This is my first ever blogging experience and English is not my native language so bare with me and I hope you enjoy reading about my experiences. The good and the bad.
I live in Breda, a city in the Netherlands and I go to school there as well. I follow a tourism program there and I just finished my 2nd year. Recently, I got accepted to do an exchange program in Latvia starting on the 1st of September. Normally I would have been really excited and overjoyed at this opportunity but I had other plans, which have one by one gone down the drain as the weeks passed by and now the biggest feeling I have right now is a bit of fear. I got so used to my life in the past 2 years and now everything is changing. I can only hope that this change is for the best and, even though I’m a bit afraid, I will move forward and make the best of this experience.
To explain my situation in more details I will begin from the start of the school year. At that time I just started suffering from heartburn and it took a real toll on my mind for some reason. All I could think about was how to take care of my health and I started stressing out a lot and felt as if I was carrying something heavy on my shoulders. All this affected my performance in school and thus my year started off very rocky. Now in October I found myself a girlfriend and things started to look a bit more positive. We clicked ever since we met and things were going well in the beginning. However, after 1 month together things started going downhill. We fought a lot and I felt that we rushed into this too fast. Now this is only my side of the story and I don’t want to say bad things about her either, but I was the one who carried this relationship all the way. I even gave up a field trip of 1 month in Asia so that she can go with her friends. In addition, I started wondering what we are going to do when we go on exchange and internship. Thus, I suggested that after our exchange in seperate countries, we can go on internship together.However, she never really talked about any of this or even about our future together. I should have seen this but I was too in love to notice. We stayed together for 10 months and during this time she broke up with me 5 times. A bit too much I would say but again, blinded by love. In the end, she broke up with me via text, called me the day after because she regretted it, but 1 week later broke it off completely with me by saying that we don’t belong together. Now why I feel afraid of the future is because I put so much energy and love in this relationship and when our lives were about to change, the one thing that I was certain about back then was me and her. This came at a tough time for me. Maybe others will disagree, but I felt that she was my support in the unavoidable change that is coming. A change that scared me a bit. And now that support is gone and I have to face this change without her. This relationship had taken all of my energy that I let it almost ruin my 2nd year of school. I failed a lot of courses and now I have 5 resits to attend to at the end of August.
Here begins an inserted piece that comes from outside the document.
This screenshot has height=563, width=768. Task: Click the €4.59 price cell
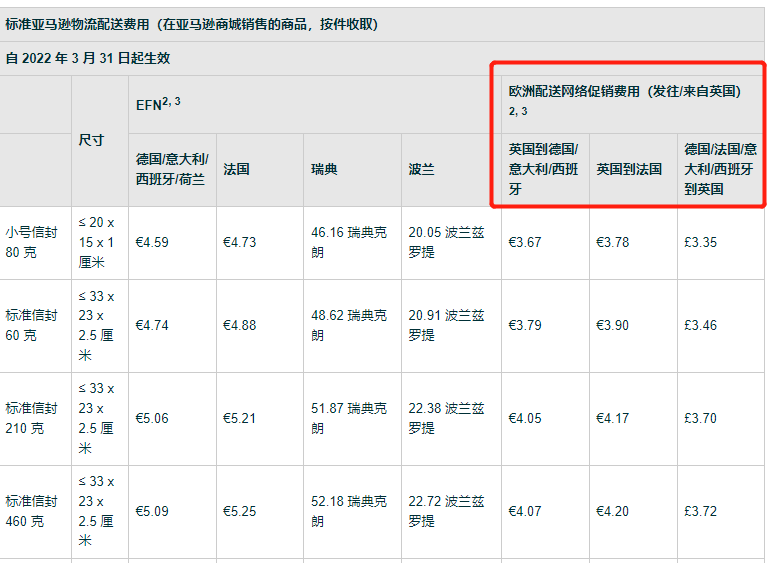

Now the day is nearly hear for me to leave for Latvia for the first 5 months so I never had much time to focus on myself before leaving, which is what scares me.I’m faced with a break up of barely 1 month old, a hard 2nd year of school behind me, a complete change of country, school and life in front of me, all at the same time. It’s a lot some days to take in, but I am giving it my best to move forward with confidence and I have faith that I will find happiness of all kind, in this upcoming school year.